Posted on 01/19/2008 5:15:09 AM PST by Bluestateredman

Bamboo undergarments: How climate change is beginning to alter our apparel.

TagsClimate Change, Environment, Fashion, Green It’s hard to imagine a shiny Mary Jane slipper or a faded cotton hoodie having grave impact on the planet. But experts insist that what we wear — from the way it’s made to the way it’s cleaned — can be a factor in global warming.

“People think of fashion as the stuff you buy and wear,” said Jo Paoletti, a University of Maryland professor who studies clothing trends. “But it’s an entire process from the raw material to the making of fibers into yarns and then into fabrics, to manufacturing them into clothing and transporting it to where it’s sold. There are energy costs all along the way.”

For example, 96 percent of clothing worn in the U.S. is produced elsewhere — mostly in Asia, in fact, where the population crisis is of more immediate concern than Westerners’ greenhouse-gas woes.

And energy expenses don’t stop once the garment reaches consumers. A study by the Institute for Manufacturing at Cambridge University found that 60 percent of the greenhouse gases generated over the life of a simple T-shirt comes from the typical 25 washings and machine dryings. A typical washing machine emits 160 pounds of carbon dioxide each year. A clothes dryer puffs out 700 pounds. And that’s not even taking into account the environmental toxins used in traditional dry cleaning.

But while scientists monitor how our clothing affects the climate, trend-watchers are more interested in the reverse: how climate change is beginning to alter our apparel.

Grumblings began last fall, when Manhattan retailers — walloped by an unseasonably warm autumn — reported distressingly poor sales of winter coats.

“There is no strong difference between summer and winter anymore,” Milan Fashion Week founder Beppe Modenese told The New York Times in September. “The whole fashion system will have to change.”

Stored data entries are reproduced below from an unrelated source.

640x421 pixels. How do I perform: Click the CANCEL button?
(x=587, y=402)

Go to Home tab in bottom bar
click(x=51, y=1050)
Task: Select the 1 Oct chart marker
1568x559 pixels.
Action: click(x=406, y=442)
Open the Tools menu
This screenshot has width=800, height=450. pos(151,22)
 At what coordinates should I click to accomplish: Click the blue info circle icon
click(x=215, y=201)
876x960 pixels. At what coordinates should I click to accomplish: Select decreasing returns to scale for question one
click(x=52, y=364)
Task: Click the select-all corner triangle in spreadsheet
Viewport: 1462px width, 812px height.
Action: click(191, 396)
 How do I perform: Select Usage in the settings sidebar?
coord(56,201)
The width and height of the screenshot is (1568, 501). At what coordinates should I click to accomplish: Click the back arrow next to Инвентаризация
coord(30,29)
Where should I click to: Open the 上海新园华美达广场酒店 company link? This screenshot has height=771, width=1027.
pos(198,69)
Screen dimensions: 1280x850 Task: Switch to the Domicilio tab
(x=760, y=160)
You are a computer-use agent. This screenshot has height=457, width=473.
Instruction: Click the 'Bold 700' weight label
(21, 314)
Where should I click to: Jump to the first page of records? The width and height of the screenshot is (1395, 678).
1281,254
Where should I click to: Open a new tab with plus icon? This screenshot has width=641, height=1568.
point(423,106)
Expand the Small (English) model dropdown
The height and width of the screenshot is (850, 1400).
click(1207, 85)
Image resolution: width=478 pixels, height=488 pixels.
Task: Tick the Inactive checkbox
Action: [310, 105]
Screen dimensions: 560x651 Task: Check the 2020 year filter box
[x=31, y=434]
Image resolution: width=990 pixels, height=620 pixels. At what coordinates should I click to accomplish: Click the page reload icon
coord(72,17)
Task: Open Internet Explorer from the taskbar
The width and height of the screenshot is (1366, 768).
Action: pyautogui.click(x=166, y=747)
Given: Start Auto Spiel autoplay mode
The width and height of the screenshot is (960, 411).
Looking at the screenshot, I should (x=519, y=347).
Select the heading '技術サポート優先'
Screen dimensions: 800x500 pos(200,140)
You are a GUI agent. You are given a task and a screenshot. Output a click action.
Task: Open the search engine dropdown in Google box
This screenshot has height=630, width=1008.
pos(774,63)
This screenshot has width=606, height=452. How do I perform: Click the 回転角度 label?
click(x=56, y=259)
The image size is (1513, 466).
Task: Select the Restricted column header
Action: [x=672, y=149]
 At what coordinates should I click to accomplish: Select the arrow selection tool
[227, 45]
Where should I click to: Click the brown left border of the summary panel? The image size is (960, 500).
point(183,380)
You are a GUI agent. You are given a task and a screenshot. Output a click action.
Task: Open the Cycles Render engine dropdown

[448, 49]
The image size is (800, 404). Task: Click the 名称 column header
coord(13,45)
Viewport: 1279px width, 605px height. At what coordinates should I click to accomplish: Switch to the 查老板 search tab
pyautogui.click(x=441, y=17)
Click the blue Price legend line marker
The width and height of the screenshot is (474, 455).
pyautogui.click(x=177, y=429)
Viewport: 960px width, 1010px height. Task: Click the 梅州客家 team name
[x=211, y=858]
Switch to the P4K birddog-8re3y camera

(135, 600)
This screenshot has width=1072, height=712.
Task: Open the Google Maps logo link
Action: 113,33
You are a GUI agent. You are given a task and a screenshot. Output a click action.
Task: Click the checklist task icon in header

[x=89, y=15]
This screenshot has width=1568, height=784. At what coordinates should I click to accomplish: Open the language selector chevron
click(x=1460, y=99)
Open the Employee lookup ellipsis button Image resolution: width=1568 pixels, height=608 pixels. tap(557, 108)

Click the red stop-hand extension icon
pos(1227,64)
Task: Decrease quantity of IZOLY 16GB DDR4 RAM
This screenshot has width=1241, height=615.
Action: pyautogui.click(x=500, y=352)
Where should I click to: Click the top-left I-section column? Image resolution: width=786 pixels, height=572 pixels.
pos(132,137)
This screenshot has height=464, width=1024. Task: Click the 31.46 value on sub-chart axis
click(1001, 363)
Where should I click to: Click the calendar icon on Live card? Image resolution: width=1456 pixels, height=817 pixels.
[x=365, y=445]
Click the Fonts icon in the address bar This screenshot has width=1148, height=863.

In fact, it is changing — in surprising ways. Bargain chains like Target and Kohl’s have hired climate experts to help them decide what to buy and when. Chicago-based company Live It Green offers Carbon Neutral Clothing certification to manufacturers who commit to buying carbon offsets for every garment sold. And on Amazon.com, you can already buy climate-conscious skivvies: underwear made of sustainably harvested bamboo and new super-textile Ingeo, a man-made fiber spun from 100 percent renewable resources.

Couture designers, in particular, are making use of earth-friendly fibers. The “luxury eco” label by Los Angeles-based Linda Loudermilk boasts dresses made of wood pulp and recycled soda bottles and blouses made of sasawashi, which, in addition to being fun to say, is an anti-allergen blend of Japanese paper, herbs, vitamins and amino acids.

Loudermilk encourages her customers — including celebs Debra Messing and Jennifer Beals — to “wear your conviction in style!” But in the fickle and frivolous fashion industry, it can be hard to distinguish the genuine eco-crusaders from brands just trying to make a buck off the “green-is-the-new-black” trend. And a glance at garment labels isn’t much help.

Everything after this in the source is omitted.